Dans son discours de passation de service pour prendre les rênes du ministère de la Justice, Mahamat Ahmat Alhabo a été d’un franc parlé qui a ébloui toute l’assistance. D’abord, il a pris l’engagement solennel de ne pas s’immiscer dans le travail des juges. « Je ne donnerai aucune instruction en faveur d’un tel justiciable au détriment de tel autre. En retour, je serais intraitable avec les magistrats ripoux. L’inspection générale doit rester éveillée, alerte pour sanctionner sévèrement les indélicatesses », a-t-il prévenu, le mardi 5 mai dernier. Discours qui vaut son pesant d’or dans le milieu judiciaire.
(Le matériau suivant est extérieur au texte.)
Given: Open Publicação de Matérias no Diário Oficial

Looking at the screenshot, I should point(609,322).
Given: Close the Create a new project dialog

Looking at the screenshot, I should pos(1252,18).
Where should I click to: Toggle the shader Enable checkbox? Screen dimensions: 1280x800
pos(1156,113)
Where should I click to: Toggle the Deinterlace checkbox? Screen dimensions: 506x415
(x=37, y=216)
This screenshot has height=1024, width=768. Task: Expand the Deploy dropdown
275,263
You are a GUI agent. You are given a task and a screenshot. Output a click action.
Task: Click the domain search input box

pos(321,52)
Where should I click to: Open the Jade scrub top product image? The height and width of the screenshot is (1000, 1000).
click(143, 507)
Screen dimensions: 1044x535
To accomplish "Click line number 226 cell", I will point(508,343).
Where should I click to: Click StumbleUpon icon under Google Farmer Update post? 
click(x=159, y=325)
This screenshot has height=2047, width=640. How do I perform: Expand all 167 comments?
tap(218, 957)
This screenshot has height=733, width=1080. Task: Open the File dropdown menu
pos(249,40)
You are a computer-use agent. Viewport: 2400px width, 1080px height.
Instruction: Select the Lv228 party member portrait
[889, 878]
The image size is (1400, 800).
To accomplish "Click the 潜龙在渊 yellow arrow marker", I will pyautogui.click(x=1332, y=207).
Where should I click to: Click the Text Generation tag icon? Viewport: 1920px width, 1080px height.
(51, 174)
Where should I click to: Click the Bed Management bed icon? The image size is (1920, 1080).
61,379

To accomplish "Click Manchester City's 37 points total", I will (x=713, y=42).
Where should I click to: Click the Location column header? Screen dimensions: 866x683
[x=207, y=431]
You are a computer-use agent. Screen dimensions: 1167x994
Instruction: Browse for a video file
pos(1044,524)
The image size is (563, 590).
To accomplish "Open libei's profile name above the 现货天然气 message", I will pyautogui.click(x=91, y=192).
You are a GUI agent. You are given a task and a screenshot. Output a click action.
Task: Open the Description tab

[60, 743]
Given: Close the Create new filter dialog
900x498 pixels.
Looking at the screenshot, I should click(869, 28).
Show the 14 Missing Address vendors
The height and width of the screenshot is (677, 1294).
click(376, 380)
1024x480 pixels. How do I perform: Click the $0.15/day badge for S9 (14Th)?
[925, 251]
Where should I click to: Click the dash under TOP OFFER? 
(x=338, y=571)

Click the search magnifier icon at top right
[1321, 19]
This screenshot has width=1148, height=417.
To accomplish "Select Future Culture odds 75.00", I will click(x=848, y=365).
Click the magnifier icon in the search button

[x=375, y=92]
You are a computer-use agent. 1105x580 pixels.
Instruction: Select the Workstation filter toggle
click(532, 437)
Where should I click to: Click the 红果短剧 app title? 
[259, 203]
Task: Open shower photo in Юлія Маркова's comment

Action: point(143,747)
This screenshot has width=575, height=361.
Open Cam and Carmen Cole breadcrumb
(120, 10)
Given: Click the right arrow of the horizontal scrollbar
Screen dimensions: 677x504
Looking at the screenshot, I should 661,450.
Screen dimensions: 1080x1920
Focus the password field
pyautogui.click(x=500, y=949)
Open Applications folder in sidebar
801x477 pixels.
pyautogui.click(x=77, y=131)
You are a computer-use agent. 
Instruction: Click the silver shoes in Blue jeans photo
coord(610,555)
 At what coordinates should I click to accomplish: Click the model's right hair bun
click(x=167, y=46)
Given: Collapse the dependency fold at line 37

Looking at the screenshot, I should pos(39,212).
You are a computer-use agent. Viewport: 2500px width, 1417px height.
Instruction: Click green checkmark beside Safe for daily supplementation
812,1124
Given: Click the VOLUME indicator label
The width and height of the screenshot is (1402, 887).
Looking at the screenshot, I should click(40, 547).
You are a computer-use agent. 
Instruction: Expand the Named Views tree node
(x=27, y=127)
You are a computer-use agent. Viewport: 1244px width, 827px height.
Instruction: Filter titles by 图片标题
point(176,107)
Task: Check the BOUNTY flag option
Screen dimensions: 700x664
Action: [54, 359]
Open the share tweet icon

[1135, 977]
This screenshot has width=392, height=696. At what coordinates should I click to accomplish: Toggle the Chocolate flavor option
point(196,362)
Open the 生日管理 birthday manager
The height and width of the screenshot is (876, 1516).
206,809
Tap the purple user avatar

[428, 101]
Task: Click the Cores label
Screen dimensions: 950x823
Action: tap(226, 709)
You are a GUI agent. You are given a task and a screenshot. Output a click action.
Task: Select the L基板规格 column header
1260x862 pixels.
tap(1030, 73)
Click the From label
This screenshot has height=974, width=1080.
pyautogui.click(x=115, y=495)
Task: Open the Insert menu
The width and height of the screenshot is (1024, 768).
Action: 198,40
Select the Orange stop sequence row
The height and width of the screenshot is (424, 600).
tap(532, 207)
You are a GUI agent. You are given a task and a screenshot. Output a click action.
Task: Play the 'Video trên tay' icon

Selon le secrétaire général du Syndicat des Magistrats, Djonga Arrafi, c’est un discours qui donne de l’espoir tant aux acteurs judiciaires qu’aux justiciables qui ont perdu la confiance en la justice tchadienne. « C’est un intellectuel qui connaît le problème des Tchadiens dans la quête de la justice. Le malheur que nous vivons dans cette descente aux enfers dans la justice, ce sont les immixtions. Tous les gardes des sceaux qui se sont succédé ont pour domaine de prédilection l’immixtion. Y en a qui vont jusqu’à appeler les juges au siège qui sont indépendants, au terme des textes, pour leur donner des directives dans les affaires pendantes devant leur juridiction. Si un garde des sceaux dit qu’il ne s’est jamais immiscé dans une affaire judiciaire ce n’est que pire mensonge », affirme le secrétaire général du Syndicat des magistrats du Tchad. Et Djonga Arrafi de tacler même les chefs d’Etat. « Ils font pareils que les gardes des sceaux », ajoute-t-il. Il poursuit que le discours de l’actuel ministre de la justice dans le cadre de la transition de ne pas s’ingérer dans les affaires de la justice pourra rendre cette transition vers des grandes réalisations.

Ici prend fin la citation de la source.